# Northwest Naturals and the price of raw food



## Liffey (Jan 12, 2017)

I want to switch to Northwest Naturals. (My dog is eating Ziwipeak/Fromm + eggs). I'm seeing a new holistic vet on Monday May 15th and I have a feeling he will tell me to switch to raw - which at this point I am _soooo_ on board with. Anyone feeding this food? I have also heard about Bravo - any experience with that? 

If someone could point me to any info about the pricing of the frozen 2lb and 5lb chubs for Northwest Naturals products or can tell me about how much they pay to feed their dog per month, that would be helpful - for some reason I'm having a hard time finding any frozen pricing (presumably because you can't ship/order it online).
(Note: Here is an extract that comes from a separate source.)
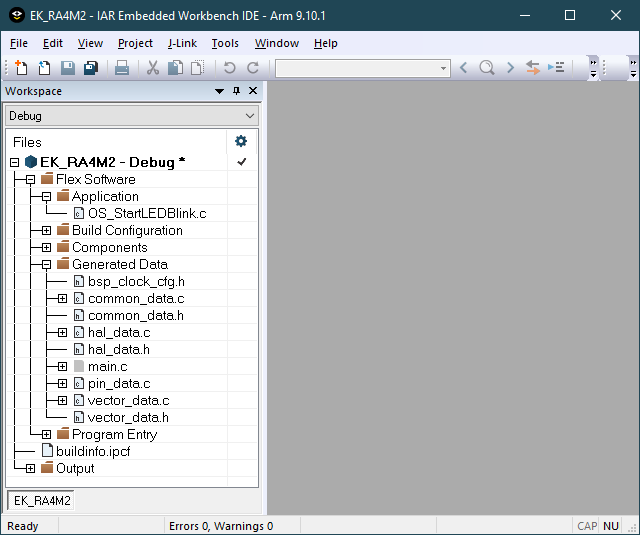Click the Cut scissors icon
This screenshot has height=535, width=640.
153,68
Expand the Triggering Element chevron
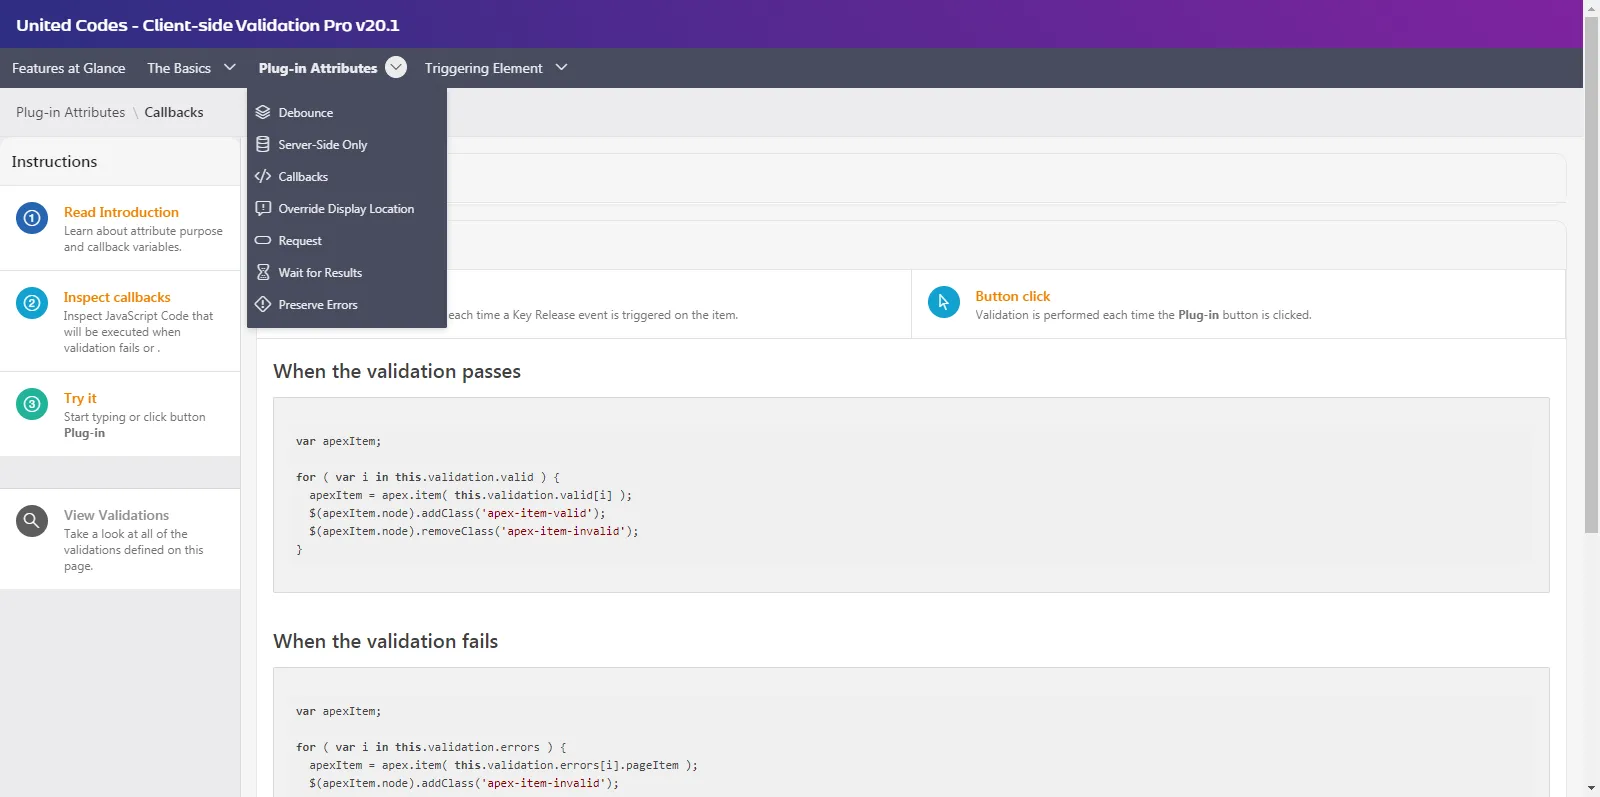The width and height of the screenshot is (1600, 797). click(x=561, y=67)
I will check out a few pet stores in the area that carry it, and maybe see if I can get some samples. 

Ziwipeak is astronomically expensive but I would like to feed it sometimes or use as treats or a topper if my guy does well with that plus raw. Anyone doing this? 
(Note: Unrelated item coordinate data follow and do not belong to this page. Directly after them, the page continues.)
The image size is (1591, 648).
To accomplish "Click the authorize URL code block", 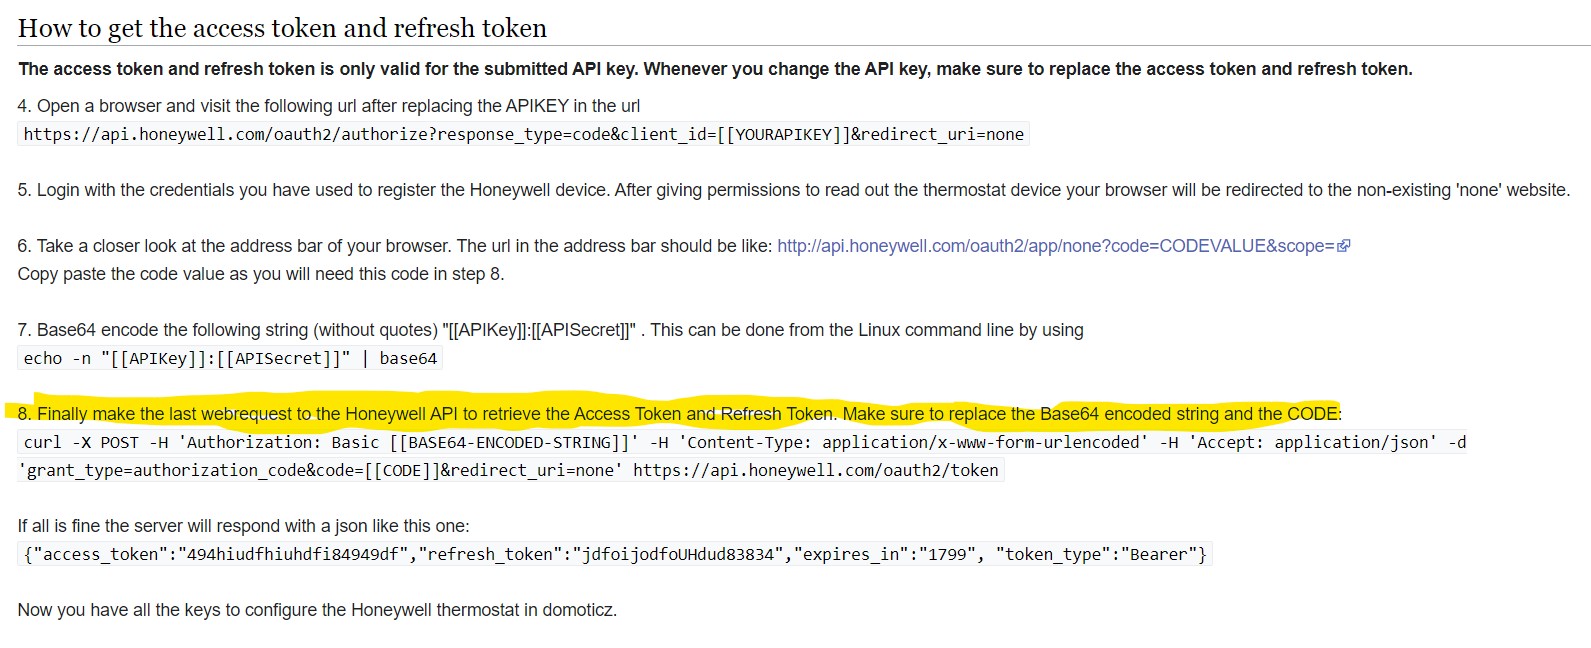I will [523, 134].
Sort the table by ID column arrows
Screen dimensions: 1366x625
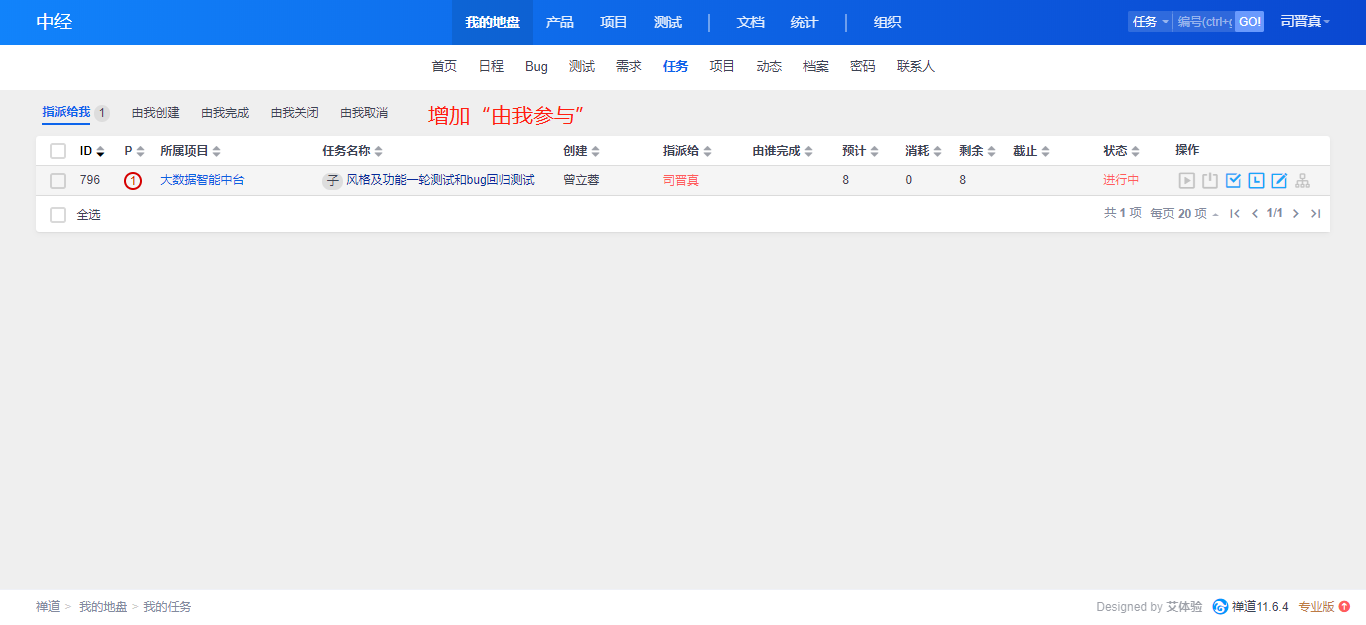100,151
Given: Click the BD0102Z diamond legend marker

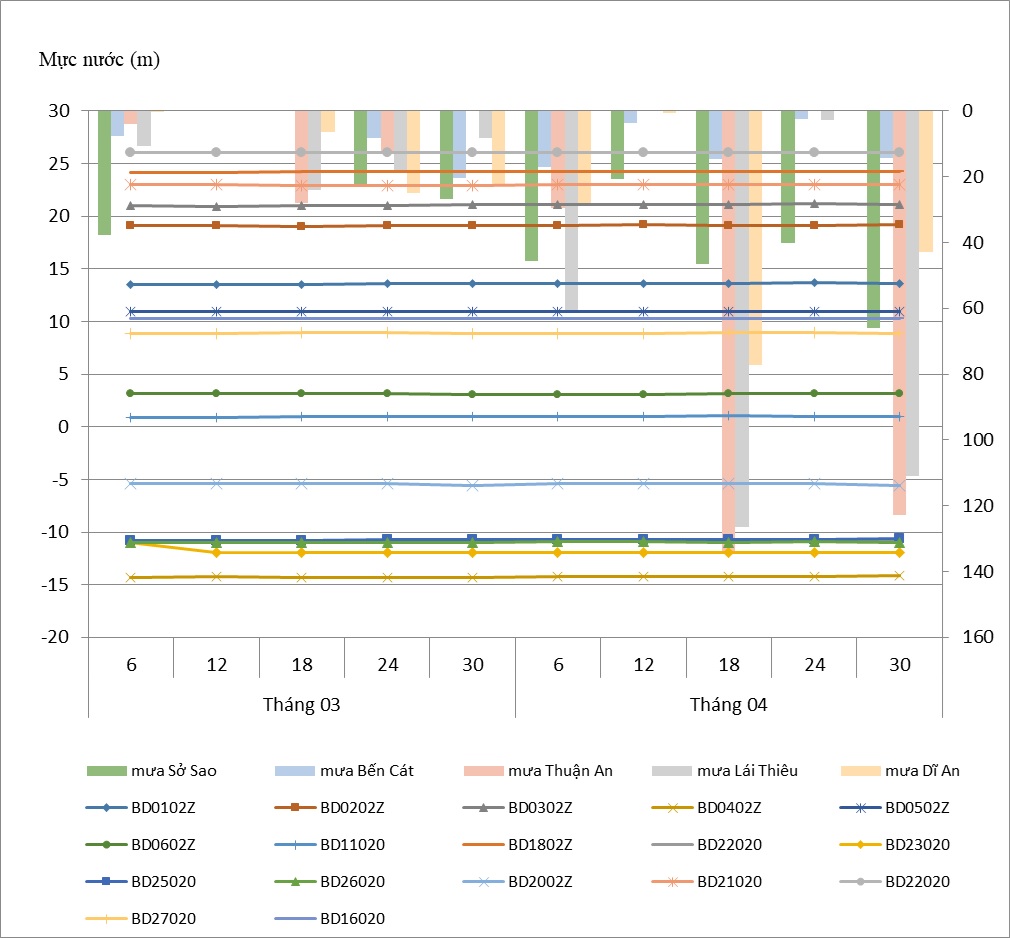Looking at the screenshot, I should click(106, 807).
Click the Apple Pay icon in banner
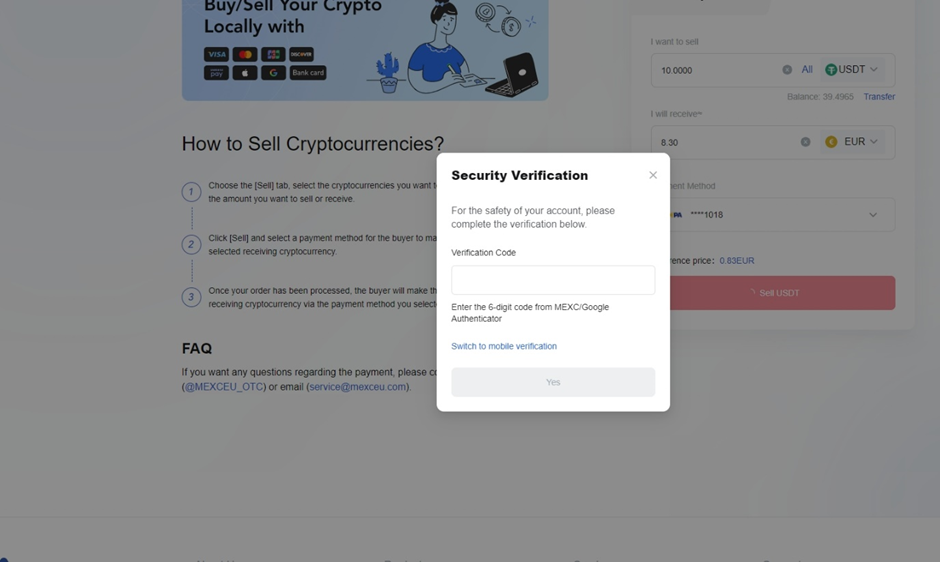Screen dimensions: 940x562 245,73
My dog is 85lb, moderate activity, the N.N. site says he should be eating approximately 2lb a day. If you're feeding N.N., have you found their chart to be accurate? 2lb seems like a lot. Has anyone heard of trying to feed raw and the dog not *liking* it or wanting to eat it?? My dog is an incredibly fussy eater but he does love eggs and tripe, and of course the occasional meat table scraps when we visit my parents. I'm a little worried about him not wanting to eat it, but if he doesn't want to eat raw meat, he's not a real dog and I'm at a total loss!


----------



## Momto2GSDs (Mar 22, 2012)

My sister's Golden would not touch raw.
But every other dog I've used it on (Maltese, Italian Greyhound, GSD's) went mad for it.

I use to keep either NW Naturals, Primal or Bravo in my freezer in case I ran out of my own meat mix, but now I keep Ziwi on hand. My dog's liked them all.

Here is a list I put together several months ago. Maybe it will help.

*RAW FOOD SPECIFICS*
These are all quality foods. Your choice depends on what specifics (such as organic, manufacturing practices =HACCP, GMP, or Anti-Pathogen Treatment=HPP, ect.,) are important to you AND the price per pound. 
There are even more expensive products out there.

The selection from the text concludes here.